Supplements During Pregnancy
An adequate folate level is recommended for women during pregnancy because it is essential for normal fetal development and lowers the risk of neural tube defects like spina bifida. The World Health Organization recommends that pregnant women get 400 micrograms of folate every day from the time they are thinking about becoming pregnant through 12 weeks of pregnancy.
In the past, several studies have suggested that too much folate intake during pregnancy could be associated with an increased risk of asthma in children. However, more recent research has shown that low folate levels are actually associated with higher asthma risk in children whose mothers have asthma or children with known allergic diseases. It is important for pregnant women to follow the advice of their physicians when it comes to folate supplements, especially if these mothers themselves have a history of asthma.
Can allergic disease be prevented?
We all laugh at strange pregnancy craving stories, but if you have a child with a food allergy, does avoiding food allergens during a subsequent pregnancy make a difference in a possible allergy or asthma diagnosis for the baby?
A recent review of past research found that there is no clear evidence that avoiding food allergens during pregnancy will lower the risk of food allergy for the child. We recommend continuing to eat a variety of foods that are safe in pregnancy and your obstetrician can tell you more about which foods to avoid for safety reasons.

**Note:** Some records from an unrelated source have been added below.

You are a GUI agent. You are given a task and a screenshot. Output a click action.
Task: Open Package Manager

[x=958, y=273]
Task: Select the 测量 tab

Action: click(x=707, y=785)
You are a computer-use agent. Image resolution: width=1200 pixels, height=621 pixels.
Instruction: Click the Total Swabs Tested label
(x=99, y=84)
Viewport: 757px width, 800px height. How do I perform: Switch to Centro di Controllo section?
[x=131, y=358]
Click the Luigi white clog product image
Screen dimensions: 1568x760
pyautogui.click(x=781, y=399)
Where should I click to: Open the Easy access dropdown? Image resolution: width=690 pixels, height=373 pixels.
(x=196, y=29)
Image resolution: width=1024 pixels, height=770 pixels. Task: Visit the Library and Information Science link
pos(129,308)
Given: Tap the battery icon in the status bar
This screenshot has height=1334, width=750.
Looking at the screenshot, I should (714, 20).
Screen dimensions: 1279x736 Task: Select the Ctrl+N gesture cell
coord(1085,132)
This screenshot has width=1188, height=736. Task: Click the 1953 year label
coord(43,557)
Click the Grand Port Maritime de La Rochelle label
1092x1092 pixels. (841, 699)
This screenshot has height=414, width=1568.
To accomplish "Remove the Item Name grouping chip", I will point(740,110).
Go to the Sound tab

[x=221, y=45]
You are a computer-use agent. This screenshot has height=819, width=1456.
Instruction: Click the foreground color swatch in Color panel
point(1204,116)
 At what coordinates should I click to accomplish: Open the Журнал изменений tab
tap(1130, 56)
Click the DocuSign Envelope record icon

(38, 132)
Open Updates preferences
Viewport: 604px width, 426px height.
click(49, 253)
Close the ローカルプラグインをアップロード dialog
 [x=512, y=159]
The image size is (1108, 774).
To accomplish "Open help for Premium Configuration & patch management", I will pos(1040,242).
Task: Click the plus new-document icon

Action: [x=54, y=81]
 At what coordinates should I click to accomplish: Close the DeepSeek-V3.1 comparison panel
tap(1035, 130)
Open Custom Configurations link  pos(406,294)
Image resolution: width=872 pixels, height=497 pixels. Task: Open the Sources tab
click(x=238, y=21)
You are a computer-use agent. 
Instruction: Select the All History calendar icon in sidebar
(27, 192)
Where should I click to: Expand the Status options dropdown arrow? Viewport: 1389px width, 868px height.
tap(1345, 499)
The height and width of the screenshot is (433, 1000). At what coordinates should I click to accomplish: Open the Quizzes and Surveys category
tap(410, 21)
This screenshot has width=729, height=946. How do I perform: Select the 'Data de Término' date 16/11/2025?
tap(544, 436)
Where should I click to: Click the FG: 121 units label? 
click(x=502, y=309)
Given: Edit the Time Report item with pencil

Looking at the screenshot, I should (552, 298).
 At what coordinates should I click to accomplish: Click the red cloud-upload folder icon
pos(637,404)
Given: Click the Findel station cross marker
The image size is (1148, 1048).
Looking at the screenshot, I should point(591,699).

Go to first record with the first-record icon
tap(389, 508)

If you are still wondering what else might help to lower the risk of food allergy in your baby, consider an extra vitamin:
Interestingly, some research has shown that fish oil supplementation during pregnancy and breastfeeding might be associated with a slightly lower risk of food allergy in the babies.
Several studies in recent years have focused on examining if taking Vitamin D supplements during pregnancy could decrease the risk of allergic diseases in children. In one study, infants whose mothers took 1000 mg of cholecalciferol daily during pregnancy were found to have lower risk of developing eczema (atopic dermatitis) before age 12 months. However, the Vitamin D Antenatal Asthma Reduction Trial (VDAART) clinical trial found that Vitamin D supplementation during pregnancy did not decrease the risk of childhood asthma or wheezing. An overall review of the past studies on this topic did not show any convincing role for Vitamin D supplementation during pregnancy in preventing allergic diseases in infants.
To The Point
Follow your obstetrician’s guidance regarding folate supplementation and dietary choices during pregnancy. Fish oil supplementation during pregnancy may be associated with a slightly lower risk of food allergy for your baby. It is not clear that Vitamin D supplementation during pregnancy will prevent allergic diseases in infants, though it may play other important roles in mothers’ and infants’ health.